Quiet stretched between them.
Sandra was determined not to speak first.
“Your job is not at risk,” said Neil. “Mr. Hadley actually believes, despite what he said earlier, that you are in an ideal position to help us catch the thief. Will you help us?”
Sandra took a breath, though the air in the boardroom felt close. She wished the door were open.
“Surprised? Perhaps you would like a few minutes?” asked Neil.
“When we were talking with Mr. Hadley, I thought my job was at risk. Now, you want me to work with you?”
“We . . . that is, Mr.
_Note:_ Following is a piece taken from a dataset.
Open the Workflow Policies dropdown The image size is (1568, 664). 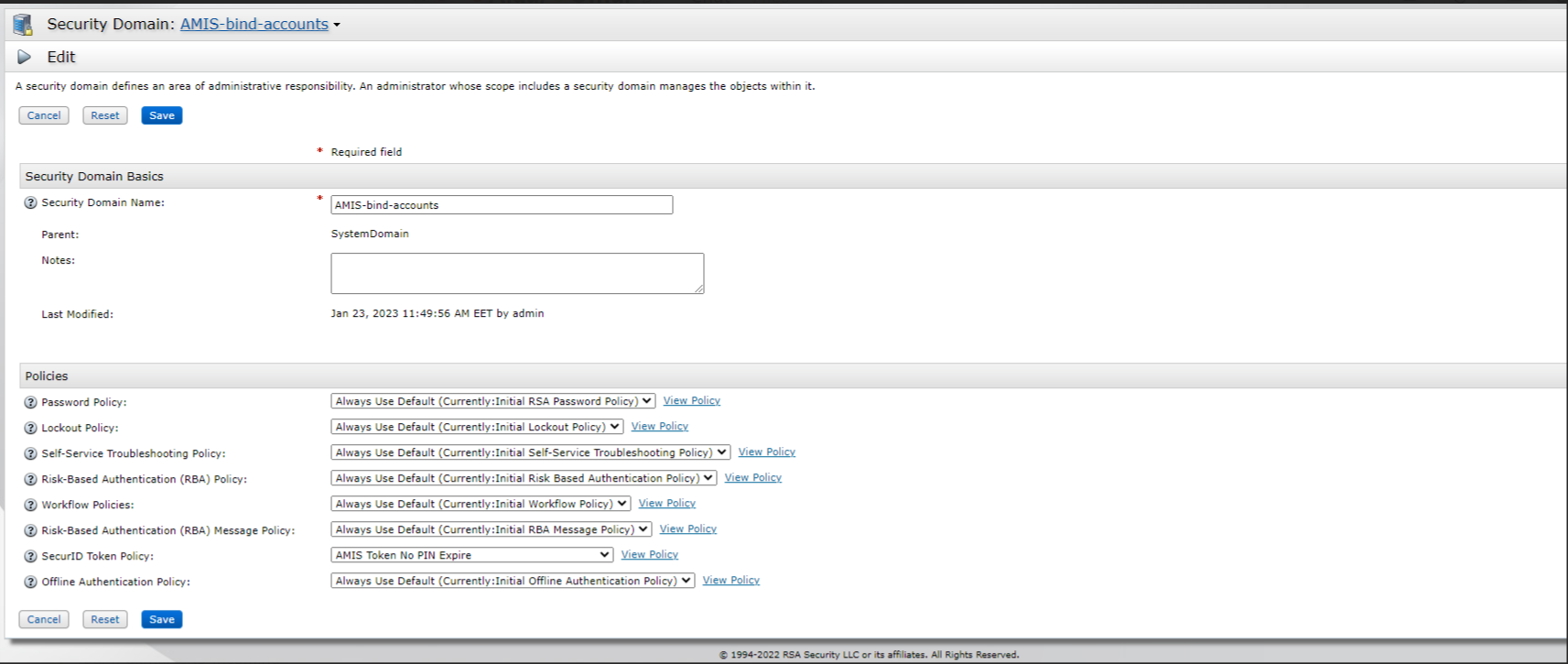(x=480, y=504)
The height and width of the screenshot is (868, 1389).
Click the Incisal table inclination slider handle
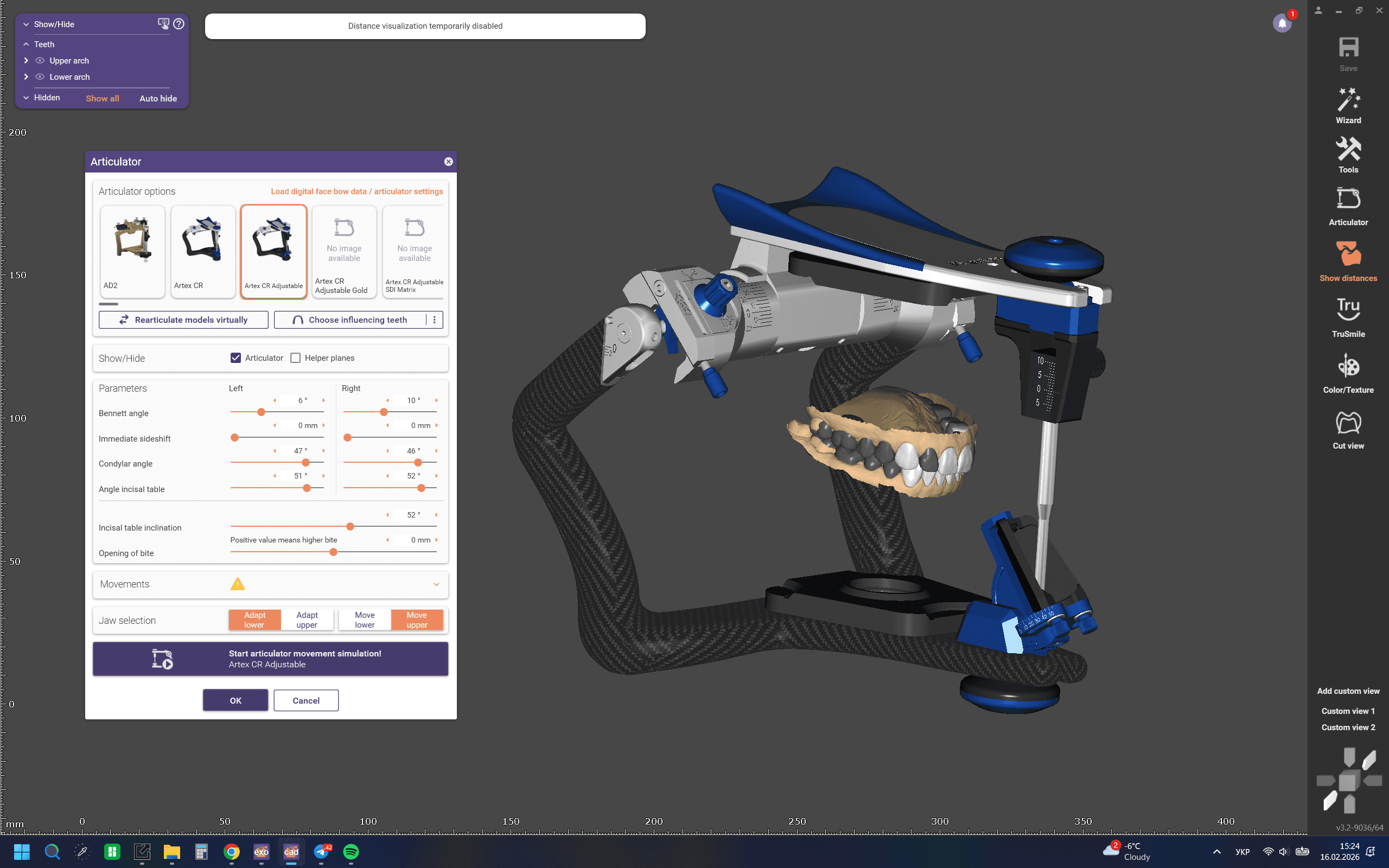click(x=350, y=526)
Hadley suggested that because you are new to the museum, relatively speaking, and your work has been exemplary, that you would be in a good position to notice anything amiss. Frankly, I’m not so sure this strategy will work, but you are in a unique position to analyze the museum’s collections for missing items.”
“I would like to help.”
“Good. Nothing would change in your day-to-day routine. If you could be more observant of your co-workers. Perhaps notice anything that seems unusual. You would continue with your regular responsibilities. I understand that you are the first to review the collection since a Miss Fletcher retired?”
“Yes.” Sandra noticed he was less fearsome when he smiled. “Currently, I’m reviewing the collection to make sure our database includes all acquisitions since Miss Fletcher’s retirement last year. As we are not a very large museum, I essentially do wherever Roger tells me.”
Neil glanced around the boardroom. “After today, we will meet off site. As Mr. Hadley pointed out, no one here at the museum is to know that you are working with me.”
Sandra frowned. “But people know we’re meeting. Even Margaret.”
Neil shook his head. “No one except Mr. Hadley knows the exact nature of our conversation, not even Margaret. So, please do not mention our meetings to anyone. The thief could be using you as a cover, especially given the problems with the surveillance cameras.”
“But shouldn’t I report these problems with the cameras to Roger or Katherine? Don’t we need a system that works to prevent other thefts?”
“The surveillance system does seem to be working. Just not all the time. We may want to bring those two department heads in later. For the next week, I’d like to find out if there’s any kind of pattern for when those cameras malfunction.” Neil paused. “However, I would suggest you curtail working after hours for now. These thefts may be part of a larger ring of thefts that target small to mid-sized museums.”
“In other words, these are not thefts of opportunity, slash and grab.”
“Correct.” Neil passed his card to Sandra. “Should something happen, call me at either of these numbers at any time. I’d like to meet off-site at least twice a week.”
“Of course. It’s been quite a morning.” Sandra stared at Neil. “Should I be worried?”
Neil grinned. “Maybe a wee bit. But not about your job.”